The .claude/settings.local.json file specifies Claude Code configuration settings for the current repository. First of all, we must override the default Anthropic API server address with the internal URL in OpenShift of our AI model Service. To do that, we must use the ANTHROPIC_BASE_URL environment variable. Our model doesn’t require an API key (the simplest demo installation), but we still need to set ANTHROPIC_API_KEY. By default, Claude Code tries to sign in to your Anthropic account. It was unnecessary, and, in addition, in Dev Spaces, it meant I had to log in endlessly.
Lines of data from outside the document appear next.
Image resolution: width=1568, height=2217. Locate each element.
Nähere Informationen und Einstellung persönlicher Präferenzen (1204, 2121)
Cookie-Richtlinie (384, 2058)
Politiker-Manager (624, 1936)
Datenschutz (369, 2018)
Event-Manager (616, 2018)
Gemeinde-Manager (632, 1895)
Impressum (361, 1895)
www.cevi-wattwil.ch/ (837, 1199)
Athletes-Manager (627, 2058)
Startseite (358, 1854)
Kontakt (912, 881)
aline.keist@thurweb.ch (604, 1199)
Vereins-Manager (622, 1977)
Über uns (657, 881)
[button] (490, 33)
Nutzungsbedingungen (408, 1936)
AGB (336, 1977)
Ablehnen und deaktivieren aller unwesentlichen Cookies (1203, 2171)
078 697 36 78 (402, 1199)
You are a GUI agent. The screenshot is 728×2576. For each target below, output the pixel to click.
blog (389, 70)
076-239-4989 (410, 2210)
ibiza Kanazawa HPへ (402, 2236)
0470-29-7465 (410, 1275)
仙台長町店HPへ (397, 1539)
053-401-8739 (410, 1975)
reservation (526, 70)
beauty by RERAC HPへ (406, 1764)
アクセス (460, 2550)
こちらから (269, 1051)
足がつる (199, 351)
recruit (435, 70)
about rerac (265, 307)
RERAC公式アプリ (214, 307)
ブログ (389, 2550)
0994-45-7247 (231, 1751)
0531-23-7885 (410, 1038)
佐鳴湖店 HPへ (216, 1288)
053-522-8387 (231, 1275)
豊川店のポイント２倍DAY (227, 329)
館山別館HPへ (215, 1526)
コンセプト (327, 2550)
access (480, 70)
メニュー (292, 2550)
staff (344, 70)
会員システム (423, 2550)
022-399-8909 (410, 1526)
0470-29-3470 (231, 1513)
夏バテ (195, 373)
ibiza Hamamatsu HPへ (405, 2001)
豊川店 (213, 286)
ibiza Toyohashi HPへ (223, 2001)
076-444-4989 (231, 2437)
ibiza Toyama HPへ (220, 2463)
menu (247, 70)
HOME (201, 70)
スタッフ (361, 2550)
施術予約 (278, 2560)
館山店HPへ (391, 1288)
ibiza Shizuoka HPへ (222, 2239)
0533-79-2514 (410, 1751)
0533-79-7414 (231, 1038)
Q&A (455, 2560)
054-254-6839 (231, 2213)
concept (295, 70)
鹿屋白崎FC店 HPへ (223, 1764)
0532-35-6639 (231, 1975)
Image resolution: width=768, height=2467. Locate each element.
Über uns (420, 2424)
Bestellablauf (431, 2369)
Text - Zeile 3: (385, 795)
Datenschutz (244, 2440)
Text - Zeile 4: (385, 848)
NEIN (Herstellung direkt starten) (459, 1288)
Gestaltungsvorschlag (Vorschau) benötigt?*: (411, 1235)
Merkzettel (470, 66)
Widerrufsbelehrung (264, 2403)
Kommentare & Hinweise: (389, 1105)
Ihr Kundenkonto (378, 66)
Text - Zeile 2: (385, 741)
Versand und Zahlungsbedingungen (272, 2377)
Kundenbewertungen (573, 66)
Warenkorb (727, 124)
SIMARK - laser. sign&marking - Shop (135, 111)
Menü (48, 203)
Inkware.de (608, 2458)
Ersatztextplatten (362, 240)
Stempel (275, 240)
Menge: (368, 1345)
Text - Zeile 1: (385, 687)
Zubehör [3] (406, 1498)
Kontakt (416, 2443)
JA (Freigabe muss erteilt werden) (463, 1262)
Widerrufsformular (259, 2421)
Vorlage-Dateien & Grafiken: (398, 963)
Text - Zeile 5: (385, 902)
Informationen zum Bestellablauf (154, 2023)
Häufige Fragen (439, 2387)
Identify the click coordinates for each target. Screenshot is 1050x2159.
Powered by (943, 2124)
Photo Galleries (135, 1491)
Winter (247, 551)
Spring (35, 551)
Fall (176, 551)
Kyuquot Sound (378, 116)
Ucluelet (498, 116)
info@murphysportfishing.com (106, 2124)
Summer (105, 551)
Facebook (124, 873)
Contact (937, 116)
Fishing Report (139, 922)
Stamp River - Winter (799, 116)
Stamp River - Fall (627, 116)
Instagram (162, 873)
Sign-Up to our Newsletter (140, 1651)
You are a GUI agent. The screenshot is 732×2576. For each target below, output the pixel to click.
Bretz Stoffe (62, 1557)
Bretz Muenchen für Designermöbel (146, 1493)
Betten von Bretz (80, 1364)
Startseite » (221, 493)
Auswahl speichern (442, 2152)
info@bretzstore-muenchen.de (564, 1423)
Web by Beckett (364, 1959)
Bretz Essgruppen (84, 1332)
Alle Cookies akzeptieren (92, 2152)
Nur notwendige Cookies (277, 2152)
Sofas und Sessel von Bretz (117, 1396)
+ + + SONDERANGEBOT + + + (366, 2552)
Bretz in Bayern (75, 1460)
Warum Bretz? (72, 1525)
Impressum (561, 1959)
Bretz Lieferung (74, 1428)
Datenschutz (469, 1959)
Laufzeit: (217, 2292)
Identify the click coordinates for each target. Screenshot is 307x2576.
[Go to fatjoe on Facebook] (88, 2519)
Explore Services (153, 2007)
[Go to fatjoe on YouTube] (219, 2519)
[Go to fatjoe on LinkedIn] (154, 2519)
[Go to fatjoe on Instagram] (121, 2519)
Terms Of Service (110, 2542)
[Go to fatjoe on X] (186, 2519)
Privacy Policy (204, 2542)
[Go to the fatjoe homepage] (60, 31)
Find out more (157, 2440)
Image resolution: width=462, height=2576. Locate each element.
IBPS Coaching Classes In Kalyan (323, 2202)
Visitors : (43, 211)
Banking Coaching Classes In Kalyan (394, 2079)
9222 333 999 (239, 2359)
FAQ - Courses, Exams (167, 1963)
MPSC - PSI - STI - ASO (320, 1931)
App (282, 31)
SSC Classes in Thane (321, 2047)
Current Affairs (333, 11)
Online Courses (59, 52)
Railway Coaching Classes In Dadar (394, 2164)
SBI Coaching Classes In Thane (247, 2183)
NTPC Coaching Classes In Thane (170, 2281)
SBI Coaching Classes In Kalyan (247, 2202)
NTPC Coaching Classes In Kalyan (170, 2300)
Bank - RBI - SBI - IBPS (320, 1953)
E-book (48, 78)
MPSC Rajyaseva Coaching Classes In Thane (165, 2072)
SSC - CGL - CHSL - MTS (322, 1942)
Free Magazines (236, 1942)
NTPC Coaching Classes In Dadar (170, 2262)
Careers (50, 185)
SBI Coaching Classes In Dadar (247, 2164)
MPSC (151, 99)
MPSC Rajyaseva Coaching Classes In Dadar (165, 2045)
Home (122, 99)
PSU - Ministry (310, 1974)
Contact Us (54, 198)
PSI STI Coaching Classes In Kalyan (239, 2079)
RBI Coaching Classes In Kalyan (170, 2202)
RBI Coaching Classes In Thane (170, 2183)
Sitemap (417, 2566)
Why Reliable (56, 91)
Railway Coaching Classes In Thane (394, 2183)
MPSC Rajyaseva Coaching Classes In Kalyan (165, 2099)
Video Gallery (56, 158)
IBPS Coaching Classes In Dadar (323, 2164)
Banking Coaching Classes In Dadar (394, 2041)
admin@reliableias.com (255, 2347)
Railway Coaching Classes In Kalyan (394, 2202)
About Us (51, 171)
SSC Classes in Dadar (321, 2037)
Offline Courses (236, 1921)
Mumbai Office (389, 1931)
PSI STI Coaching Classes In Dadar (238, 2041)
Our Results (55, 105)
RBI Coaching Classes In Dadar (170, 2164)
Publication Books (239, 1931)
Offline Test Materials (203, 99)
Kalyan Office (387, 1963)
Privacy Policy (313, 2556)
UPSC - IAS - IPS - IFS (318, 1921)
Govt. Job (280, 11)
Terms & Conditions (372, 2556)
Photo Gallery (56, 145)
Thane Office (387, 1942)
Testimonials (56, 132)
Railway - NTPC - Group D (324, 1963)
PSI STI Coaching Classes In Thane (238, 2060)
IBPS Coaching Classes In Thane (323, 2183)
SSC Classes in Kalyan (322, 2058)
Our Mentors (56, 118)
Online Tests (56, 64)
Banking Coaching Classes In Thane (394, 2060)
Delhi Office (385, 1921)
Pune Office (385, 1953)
Fortunately, we can omit it using the CLAUDE_CODE_SKIP_AUTH_LOGIN environment variable.

{
  "permissions": {
    "allow": [
      "Bash(mvn:*)"
    ]
  },
  "env": {
    "ANTHROPIC_BASE_URL": "http://gpt-oss-rhaiis.ai.svc.cluster.local:8000",
    "ANTHROPIC_DEFAULT_OPUS_MODEL": "gpt-oss",
    "ANTHROPIC_DEFAULT_SONNET_MODEL": "gpt-oss",
    "ANTHROPIC_DEFAULT_HAIKU_MODEL": "gpt-oss",
    "ANTHROPIC_API_KEY": "dummy",
    "CLAUDE_CODE_SKIP_AUTH_LOGIN": 1
  }
}
.claude/settings.local.json

Use Claude Code with VSCode

Finally, we can run an OpenShift Dev Spaces instance with our sample codebase. Provide the address of the sample Git repository. Don’t forget you should use the dev branch in my repository.

claude-code-openshift-dev-spaces

After a few moments, Dev Spaces starts VSCode in the web browser with our sample repository source code and automatically installs the Claude Code plugin. Then you can just start using Claude to generate your source code. You can repeat the exact same exercise I described in my article about Claude Code on Ollama.

claude-code-openshift-ide

Below is a screenshot from the battlefield 🙂

claude-code-openshift-ide-vscode

Conclusion

Claude Code is currently having its momentum. From OpenShift’s perspective, it is important that the entire development environment can be contained within the RedHat cluster and products in this case. With vLLM, we can run various AI models in OpenShift. In turn, we use Eclipse Che to install and configure an IDE for developers. Claude Code can be easily run and configured on top of those tools.